To test this, scientists from the Kemri-Wellcome Trust will administer the drug to about 32,000 people in selected areas of Msambweni and Lungalunga subcounties in Kwale county. The exercise begins on Tuesday, October 3.
The participants were assigned to two arms, with one arm receiving Ivermectin, the trial drug, and the control group receiving albendazole, a medication used to treat certain tapeworm infections.
The two principal investigators in the study, Dr Marta Maia and Dr Joseph Mwangangi, said they will assess the safety of using ivermectin, and the efficacy of this strategy to reduce malaria transmission.
“Our aim is to improve the tools we have for malaria control and what better way than to explore an affordable and accessible drug like ivermectin, which has a well-established safety profile,” Dr Mwangangi said.
The exercise is a project of the Broad One Health Endectocide-based Malaria Intervention in Africa (Bohemia) but implemented by the Kemri-Wellcome Trust.
The project aims to evaluate the effectiveness of Ivermectin as a novel and complementary strategy to reduce malaria transmission by reducing mosquito populations.
The Kenyan trial is the second as part of similar studies funded by Unitaid and led by the Barcelona Institute of Global Health (ISGlobal), Wellcome Trust said in a statement.
The second study is being implemented in Mozambique.
The Kilifi-based Trust said although bed nets remain the principal prevention method, mosquitoes are adapting and becoming resistant to insecticides.
In addition, mosquitos have changed their behaviours to bite at times when people are not under their bed nets and are also feeding on animals.
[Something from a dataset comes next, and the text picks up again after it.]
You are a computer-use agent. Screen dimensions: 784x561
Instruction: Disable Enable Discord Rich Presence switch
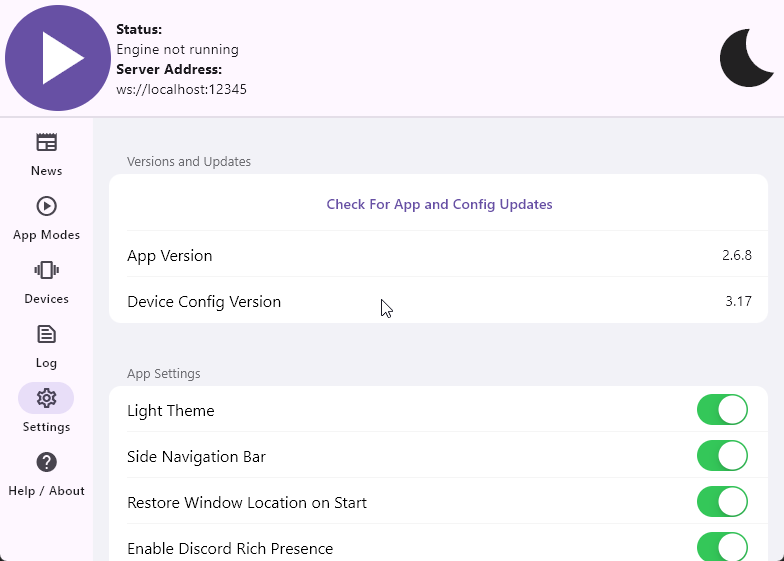(722, 547)
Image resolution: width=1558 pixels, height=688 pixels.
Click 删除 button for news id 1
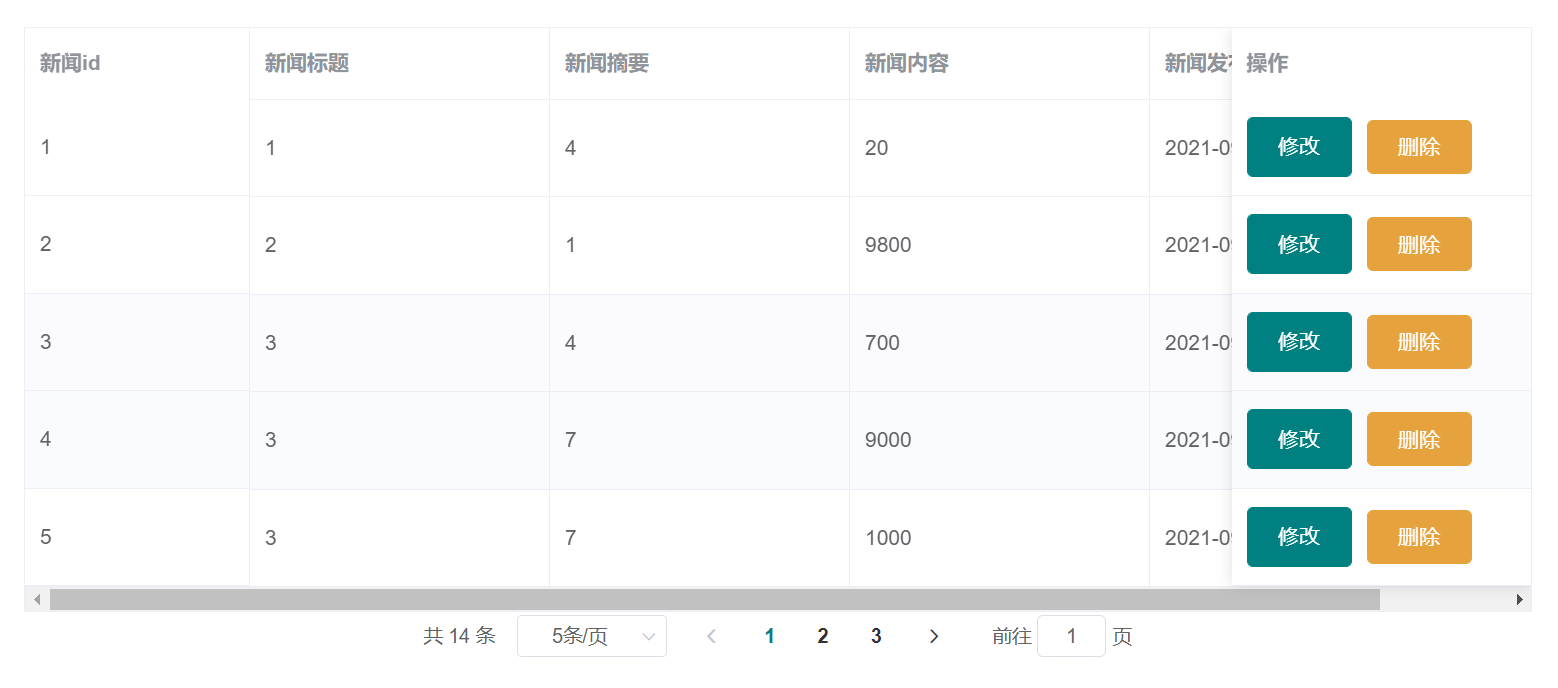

This has resulted in the need for scientists to look for novel tools to complement bed nets in the fight against malaria.
“Administering Ivermectin to as many people as possible at the same time in a community might be a new way to control malaria transmission. With Bohemia, we are trying to generate evidence for this strategy,” Dr Maia, the co-principal investigator, said.
Multiple studies conducted since 2010, including one in Kisumu, show that malaria-carrying mosquitoes die after feeding on individuals who have ingested the drug, Ivermectin.
The Kisumu study, led by the Liverpool School of Tropical Medicine, tested the safety and efficacy (in terms of mosquito-killing capacity) of higher doses of ivermectin.
The researchers treated 141 adults with uncomplicated malaria with the antimalarial treatment plus either three days of ivermectin (600 or 300 microgramme/kg per day) or a placebo.
Results show that the blood of patients treated with both ivermectin doses killed mosquitoes, even 28 days after treatment.
Modelling analysis suggested that adding the 300 microgramme/kg dose of Ivermectin to mass antimalarial drug administration could significantly reduce malaria prevalence by an additional 44 per cent in low transmission settings aiming at malaria elimination, according to the Barcelona Institute of Global Health.
“If the dose or frequency required to reduce malaria transmission is higher, it will be important to establish the safety of the new treatment schemes,” the institute said.
“Based on pharmacokinetic modelling, a regime consisting of a daily dose of 600 mcg/kg for three days has the potential to sustain ivermectin concentrations lethal to Anopheles mosquitoes for at least one week.”